It has been a far, far journey from home. The track I have plotted unconsciously and silently went wild along with nature. This was not precisely the way I imagined this land would be like. This was so much more. I might have missed all the little details when I built this paradise on earth concept in my head that drew beautifully with no sign of flaw. I forgot the little details which was very basic and essential; then as I stroke carefully with my bare hands on to the canvas, I went aware. There, I could feel the uneven surface, the fritters of previous sketch and failed skewed line.
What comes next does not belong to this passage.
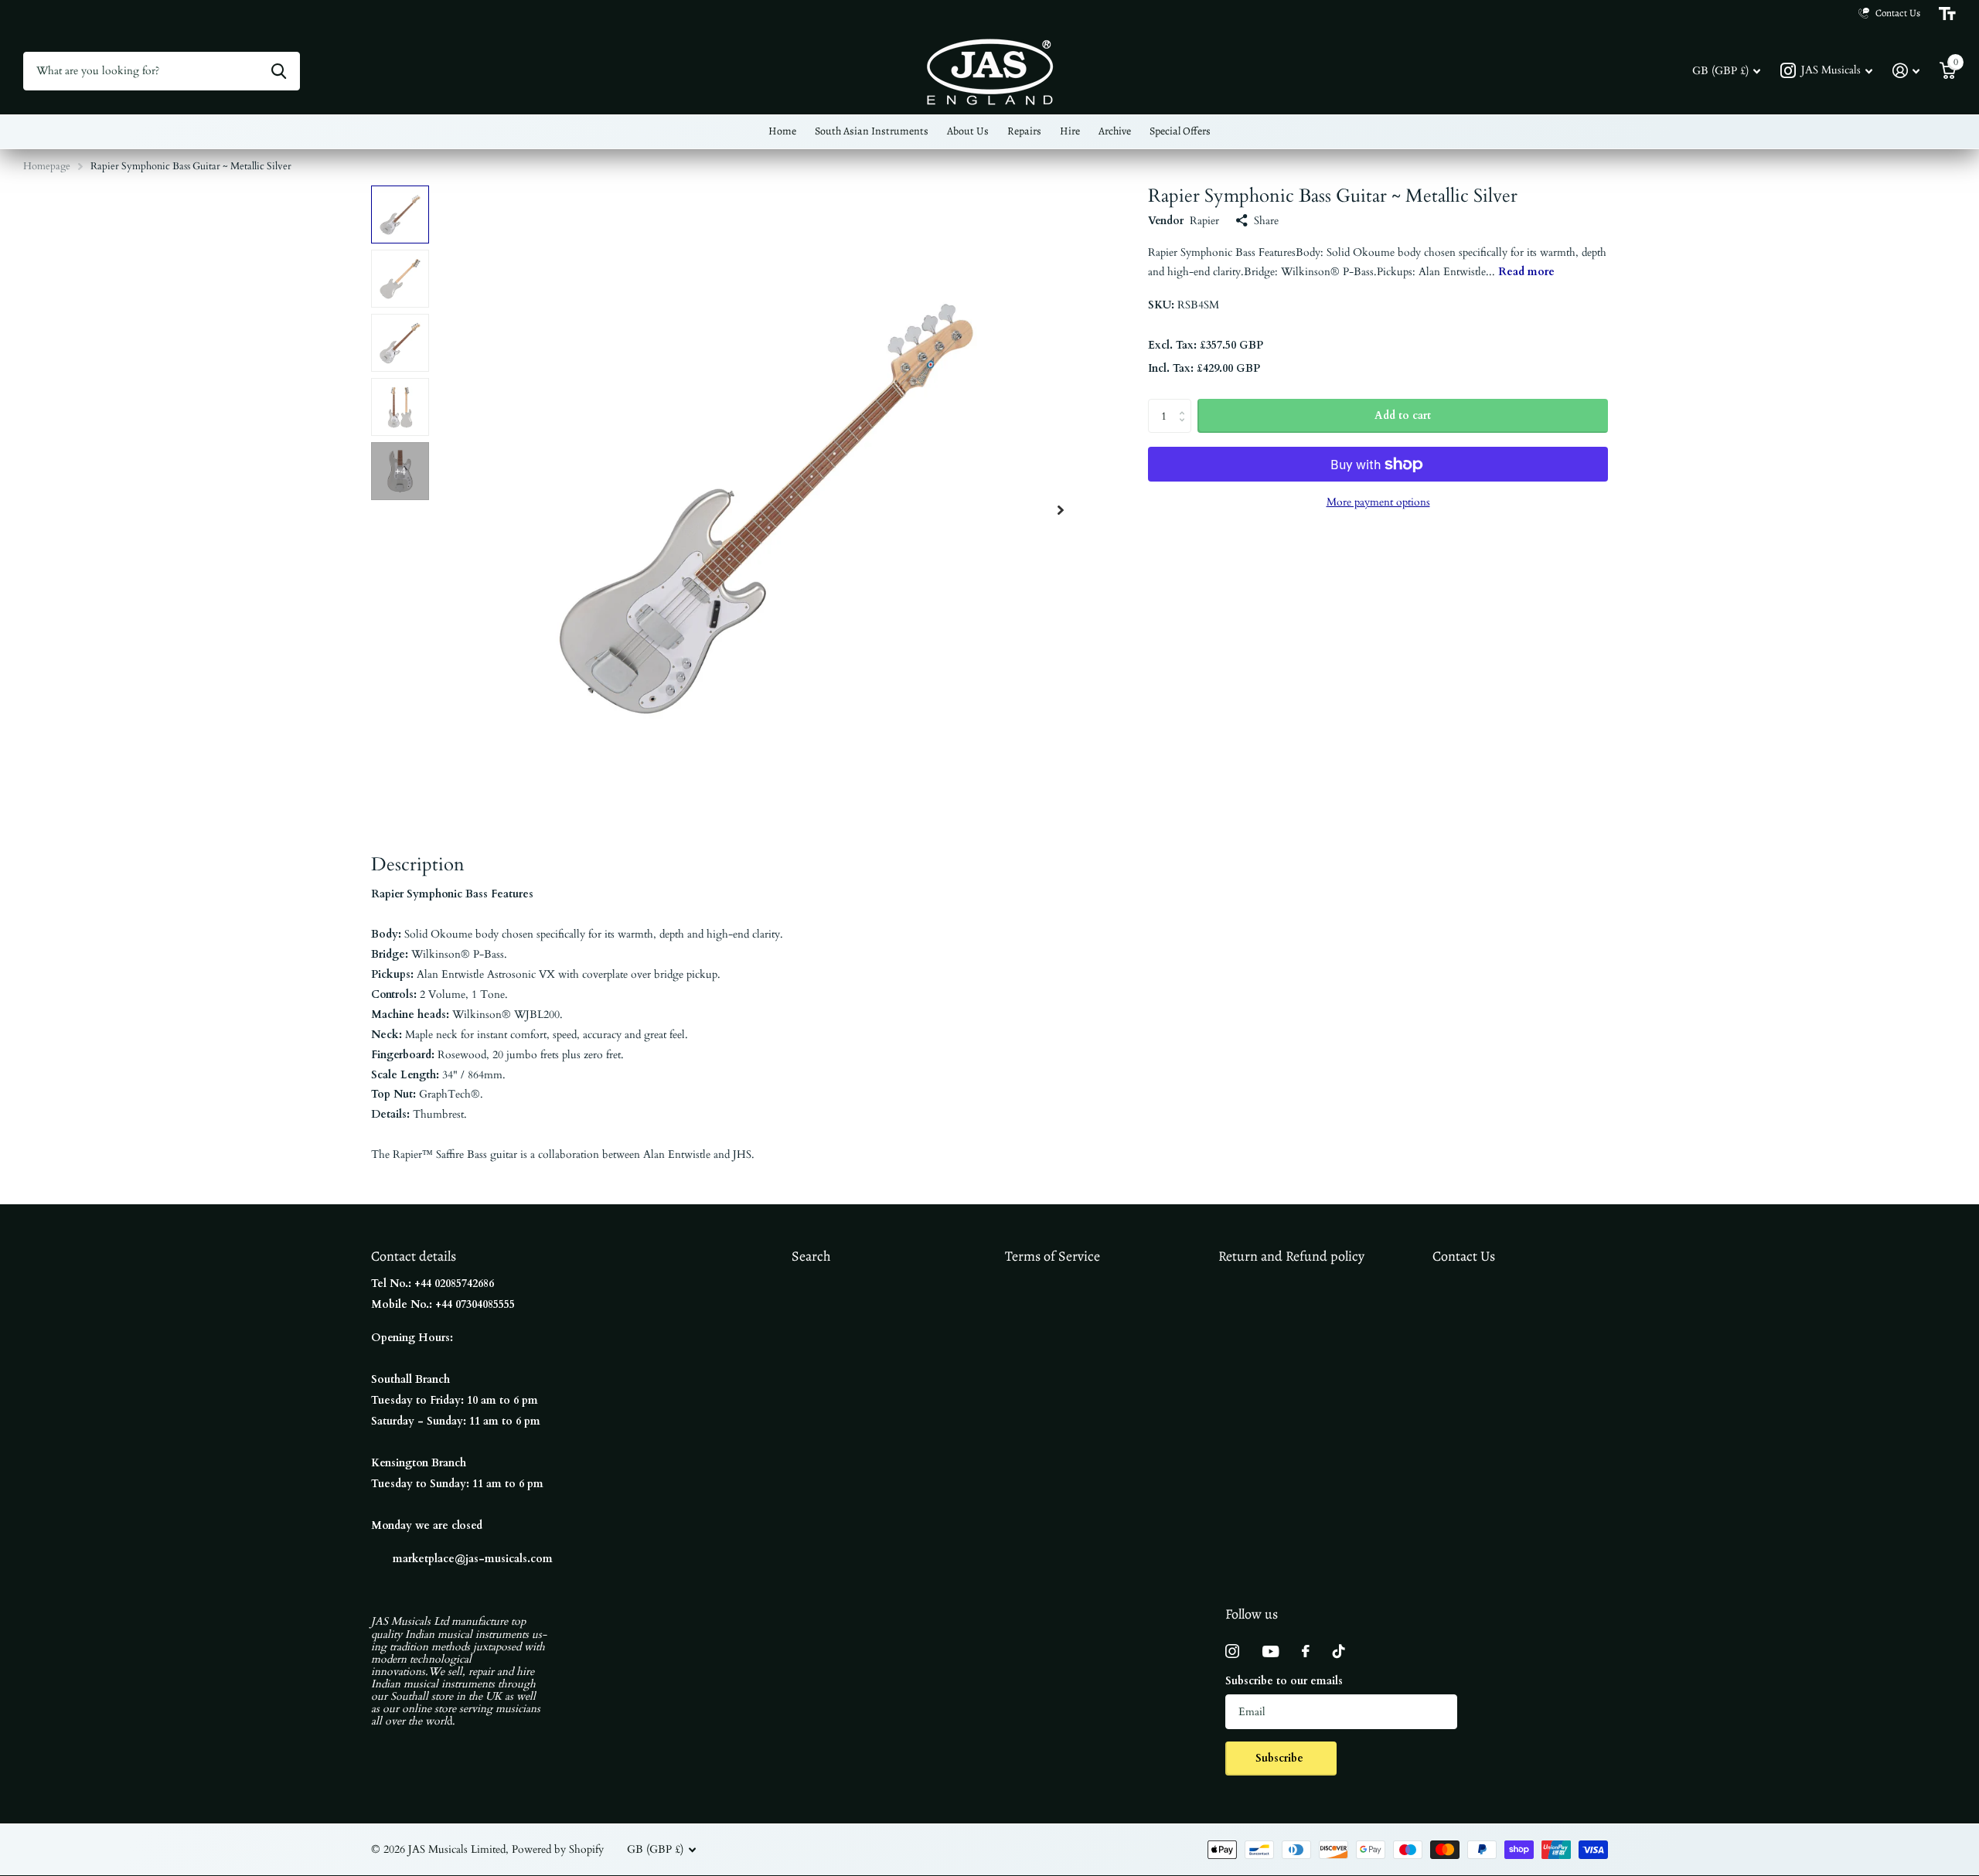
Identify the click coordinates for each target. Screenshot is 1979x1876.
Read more (1526, 271)
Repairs (1024, 131)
But it was not. There was only a simple compromise looking at something imperfect. It was about looking beyond what you see with naked eyes. It was about swallowing bullshit by choosing which worth to give a shit. Perfection only burns. Burn in flame till it eat you bravely then left nothing but ashes of memories -- I was not sure what was lost; and I was not really trying to find any. But collection of still images hardly lie. The smile, the ray flickered through the eyes. They were not present these past couple of weeks. I have had better sunny days.
On the other hand, I do not mind getting burned. I need that intensity of sparks that stimulates my nerves. I need to feel something, again. Now all that left was stranger's warmth hospitality while I was holding Kerouac's book this morning. At least the rain did not kill anything else but my feeble spirit. But hey, let's just not underestimate summer's miracle. Magic might just around the corner.